Top of INPUT FOR THIS TASK
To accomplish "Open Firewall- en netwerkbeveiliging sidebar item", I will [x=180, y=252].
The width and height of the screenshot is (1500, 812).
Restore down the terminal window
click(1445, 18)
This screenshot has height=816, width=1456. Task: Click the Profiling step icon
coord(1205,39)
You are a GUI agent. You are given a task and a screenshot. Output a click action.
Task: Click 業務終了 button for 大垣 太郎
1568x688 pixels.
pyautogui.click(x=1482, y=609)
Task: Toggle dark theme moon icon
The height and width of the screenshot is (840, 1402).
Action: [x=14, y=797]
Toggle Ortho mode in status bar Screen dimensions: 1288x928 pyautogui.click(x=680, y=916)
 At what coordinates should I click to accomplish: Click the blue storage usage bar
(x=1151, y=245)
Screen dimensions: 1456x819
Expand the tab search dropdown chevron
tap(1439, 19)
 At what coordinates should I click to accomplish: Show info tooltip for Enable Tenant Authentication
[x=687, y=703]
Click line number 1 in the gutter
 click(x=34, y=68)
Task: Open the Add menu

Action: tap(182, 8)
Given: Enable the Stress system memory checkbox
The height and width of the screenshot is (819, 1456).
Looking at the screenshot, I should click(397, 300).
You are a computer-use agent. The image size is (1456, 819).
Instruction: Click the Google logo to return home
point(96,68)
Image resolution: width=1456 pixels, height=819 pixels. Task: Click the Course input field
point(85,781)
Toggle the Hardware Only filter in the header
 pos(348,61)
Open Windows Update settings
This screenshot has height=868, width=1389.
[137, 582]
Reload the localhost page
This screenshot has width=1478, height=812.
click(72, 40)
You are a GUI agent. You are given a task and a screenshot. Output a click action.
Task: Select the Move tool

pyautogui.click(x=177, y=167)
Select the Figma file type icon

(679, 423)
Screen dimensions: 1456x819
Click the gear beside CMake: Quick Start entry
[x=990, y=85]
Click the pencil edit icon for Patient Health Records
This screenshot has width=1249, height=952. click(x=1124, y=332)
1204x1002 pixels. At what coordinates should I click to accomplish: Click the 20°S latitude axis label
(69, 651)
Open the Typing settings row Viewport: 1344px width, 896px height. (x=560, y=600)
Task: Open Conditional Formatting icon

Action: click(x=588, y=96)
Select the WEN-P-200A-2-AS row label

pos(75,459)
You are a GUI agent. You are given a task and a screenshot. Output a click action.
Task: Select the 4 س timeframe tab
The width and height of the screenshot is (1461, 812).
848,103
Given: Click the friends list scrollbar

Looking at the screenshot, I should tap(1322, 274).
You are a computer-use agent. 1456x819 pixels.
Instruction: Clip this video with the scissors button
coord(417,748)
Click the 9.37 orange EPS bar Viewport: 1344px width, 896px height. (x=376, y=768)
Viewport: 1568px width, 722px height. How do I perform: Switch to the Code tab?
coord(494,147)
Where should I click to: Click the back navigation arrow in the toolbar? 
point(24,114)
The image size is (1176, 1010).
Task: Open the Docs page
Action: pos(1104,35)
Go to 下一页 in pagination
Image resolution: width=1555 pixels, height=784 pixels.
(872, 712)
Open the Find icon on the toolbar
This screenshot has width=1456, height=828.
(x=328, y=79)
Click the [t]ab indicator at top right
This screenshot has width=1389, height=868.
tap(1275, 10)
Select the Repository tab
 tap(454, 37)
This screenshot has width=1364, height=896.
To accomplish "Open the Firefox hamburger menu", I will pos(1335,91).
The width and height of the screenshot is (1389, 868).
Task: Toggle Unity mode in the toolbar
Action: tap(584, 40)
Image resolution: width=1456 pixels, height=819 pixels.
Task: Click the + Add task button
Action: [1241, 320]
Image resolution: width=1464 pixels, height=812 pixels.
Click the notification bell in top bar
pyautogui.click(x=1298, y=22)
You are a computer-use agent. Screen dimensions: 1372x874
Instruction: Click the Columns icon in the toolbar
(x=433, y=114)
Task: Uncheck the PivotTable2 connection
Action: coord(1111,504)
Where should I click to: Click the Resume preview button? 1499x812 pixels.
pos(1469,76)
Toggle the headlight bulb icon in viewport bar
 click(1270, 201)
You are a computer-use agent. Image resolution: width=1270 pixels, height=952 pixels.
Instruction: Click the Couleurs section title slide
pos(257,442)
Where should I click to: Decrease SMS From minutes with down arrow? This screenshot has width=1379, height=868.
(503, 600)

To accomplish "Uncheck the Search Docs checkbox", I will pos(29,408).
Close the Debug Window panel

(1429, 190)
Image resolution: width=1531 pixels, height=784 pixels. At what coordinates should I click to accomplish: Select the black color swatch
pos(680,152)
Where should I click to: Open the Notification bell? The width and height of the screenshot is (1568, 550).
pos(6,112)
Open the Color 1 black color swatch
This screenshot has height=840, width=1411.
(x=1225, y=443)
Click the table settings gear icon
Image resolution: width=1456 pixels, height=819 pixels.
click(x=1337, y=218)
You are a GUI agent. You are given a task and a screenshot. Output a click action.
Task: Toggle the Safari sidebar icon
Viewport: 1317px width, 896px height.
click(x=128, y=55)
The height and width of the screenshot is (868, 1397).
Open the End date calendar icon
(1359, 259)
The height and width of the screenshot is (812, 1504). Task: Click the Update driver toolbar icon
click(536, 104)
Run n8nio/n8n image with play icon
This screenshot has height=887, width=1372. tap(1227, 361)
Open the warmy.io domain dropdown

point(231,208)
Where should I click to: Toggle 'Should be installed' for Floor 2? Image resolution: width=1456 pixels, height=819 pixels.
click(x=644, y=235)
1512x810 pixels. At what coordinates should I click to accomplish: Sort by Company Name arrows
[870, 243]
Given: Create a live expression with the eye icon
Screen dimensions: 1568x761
Bottom of INPUT FOR THIS TASK
DIRECTIONS FOR THIS TASK - Of the lines above, count those containing the word "sidebar", and give the number by itself.

EXERCISE RESPONSE - 2